Berbicara soal rule of law (aturan hukum) dan bagaimana penegakan atas hal tersebut dapat berkontribusi bagi kemajuan negara, maka kita harus mengunjungi lagi pemikiran filsafat klasik milik Thomas Hobbes. Menurut Hobbes, manusia (yang dianalogikan sebagai serigala, lupus) memiliki sifat dasar untuk selalu mencari keamanan dirinya sendiri. Terciptalah kondisi yang disebut dengan homo homini lupus, yaitu sebuah kondisi dimana manusia adalah serigala bagi serigala lainnya, sehingga manusia pun selalu dihantui oleh rasa takut akibat ancaman dari manusia lainnya. Kondisi inilah yang disebut Hobbes sebagai kondisi alamiah (state of nature) dimana diktum yang berlaku adalah bellum omnium contra omnes, perang semua melawan semua.

Dalam kondisi homo homini lupus, kehidupan yang damai hanyalah mimpi, dan manusia pun tidak akan pernah membicarakan soal kemajuan atau pertumbuhan ekonomi. Oleh sebab itu, dibutuhkanlah satu entitas sekuat Leviathan yang memiliki otoritas di atas para lupus untuk meredam dan memberikan rasa aman pada mereka. Setelah Leviathan diciptakan, Para lupus ini kemudian menyerahkan sejumlah uang kepada sang Leviathan dengan harapan ia akan menggunakannya untuk membangun infrastruktur keamanan bagi mereka.

Sang Leviathan memiliki Otoritas Absolut
Tidak hanya uang, para lupus juga menyerahkan sebagian haknya dan bersedia untuk patuh pada sang Leviathan, sehingga Leviathan akan mendapatkan posisi yang absolut untuk menjalankan wewenangnya. Dengan demikian, hak-hak milik para lupus ditukarkan dengan rasa aman yang akan diberikan oleh sang Leviathan.

Ketika Hobbes memaparkan logika Leviathan tersebut, ia sebetulnya sedang membicarakan mengenai kekuasaan raja. Hobbes menginginkan agar raja diberikan kekuasaan absolut agar tidak ada anarki di dalam masyarakat yang akan menimbulkan terjadinya konflik, sebagaimana yang terjadi pada Perang Saudara di Inggris pada abad ke-17 antara kubu Charles I dan kubu parlemen yang disaksikannya langsung. Pengalaman inilah yang melatarbelakangi pemikiran Leviathan yang dipaparkan Hobbes.

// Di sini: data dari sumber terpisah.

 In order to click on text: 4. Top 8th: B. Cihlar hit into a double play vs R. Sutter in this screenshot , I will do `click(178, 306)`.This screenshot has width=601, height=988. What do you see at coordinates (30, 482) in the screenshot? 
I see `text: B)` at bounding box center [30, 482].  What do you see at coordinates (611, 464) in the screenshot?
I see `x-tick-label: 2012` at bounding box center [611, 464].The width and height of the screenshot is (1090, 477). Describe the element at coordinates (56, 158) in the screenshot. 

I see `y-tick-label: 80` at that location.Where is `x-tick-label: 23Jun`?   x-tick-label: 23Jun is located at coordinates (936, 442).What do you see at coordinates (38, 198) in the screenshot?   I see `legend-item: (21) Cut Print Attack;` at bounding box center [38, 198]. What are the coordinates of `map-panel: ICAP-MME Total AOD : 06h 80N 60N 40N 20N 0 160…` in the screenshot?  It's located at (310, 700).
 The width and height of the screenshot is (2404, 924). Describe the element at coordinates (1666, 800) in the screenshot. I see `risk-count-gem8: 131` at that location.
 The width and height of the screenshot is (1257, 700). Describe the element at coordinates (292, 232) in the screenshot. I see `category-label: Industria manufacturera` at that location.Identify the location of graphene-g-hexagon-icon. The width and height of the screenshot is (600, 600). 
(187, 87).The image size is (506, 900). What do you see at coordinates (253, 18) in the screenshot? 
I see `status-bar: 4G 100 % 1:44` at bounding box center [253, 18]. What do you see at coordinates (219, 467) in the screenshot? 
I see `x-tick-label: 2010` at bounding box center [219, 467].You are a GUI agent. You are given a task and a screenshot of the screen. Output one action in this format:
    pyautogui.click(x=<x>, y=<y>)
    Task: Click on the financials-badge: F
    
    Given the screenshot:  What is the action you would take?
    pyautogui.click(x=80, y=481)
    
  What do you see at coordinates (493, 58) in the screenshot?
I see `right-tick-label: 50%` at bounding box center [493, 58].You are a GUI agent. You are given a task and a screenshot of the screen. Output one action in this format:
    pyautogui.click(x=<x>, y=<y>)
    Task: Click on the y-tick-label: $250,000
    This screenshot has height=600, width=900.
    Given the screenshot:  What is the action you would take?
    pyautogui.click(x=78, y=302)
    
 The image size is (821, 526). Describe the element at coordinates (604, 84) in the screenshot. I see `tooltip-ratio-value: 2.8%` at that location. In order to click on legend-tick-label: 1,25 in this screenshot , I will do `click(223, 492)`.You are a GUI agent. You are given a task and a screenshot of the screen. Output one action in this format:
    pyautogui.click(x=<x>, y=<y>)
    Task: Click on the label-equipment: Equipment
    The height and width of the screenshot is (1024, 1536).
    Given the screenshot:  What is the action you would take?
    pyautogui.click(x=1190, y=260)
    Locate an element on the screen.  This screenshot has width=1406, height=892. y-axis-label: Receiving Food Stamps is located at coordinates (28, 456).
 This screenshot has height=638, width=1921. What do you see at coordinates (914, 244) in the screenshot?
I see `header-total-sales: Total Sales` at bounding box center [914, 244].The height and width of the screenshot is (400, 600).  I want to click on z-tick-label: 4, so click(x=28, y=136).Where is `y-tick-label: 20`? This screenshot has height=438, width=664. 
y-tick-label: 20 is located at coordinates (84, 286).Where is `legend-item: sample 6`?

Pada perkembangannya, logika Leviathan Hobbes mendapatkan pertentangan dari para liberalis klasik, terutama John Locke. Para liberalis klasik tidak menyetujui adanya kekuasaan absolut di tangan raja karena akan membahayakan kebebasan individu. Akan tetapi mereka setuju bahwa keadaan alamiah dimana manusia terlalu bebas sampai menimbulkan anarki benar-benar berbahaya bagi keamanan manusia sendiri, dan bahwa sebuah otoritas (atau Leviathan dalam logika Hobbes) yang kuat memang diperlukan untuk menghadapi ancaman-ancaman seperti itu. 

Oleh sebab itu, para liberalis klasik mengungkapkan bahwa yang perlu dilakukan adalah menciptakan sebuah hukum yang akan mengatur bagaimana otoritas tersebut bekerja untuk memastikan sang otoritas tidak akan menyalahgunakan kekuasaannya untuk membatasi kebebasan individu. Dengan demikian, kekuatan besar milik Leviathan yang dibicarakan oleh Hobbes ditransfer ke hukum. Raja yang Hobbes inginkan untuk menjadi absolut pun menjadi berada di bawah hukum. Hukum pun menjadi Leviathan baru yang mengatur para lupus agar tidak menjadi ancaman bagi lupus lainnya. Kondisi dimana hukum menjadi otoritas utama inilah yang disebut dengan rule of law.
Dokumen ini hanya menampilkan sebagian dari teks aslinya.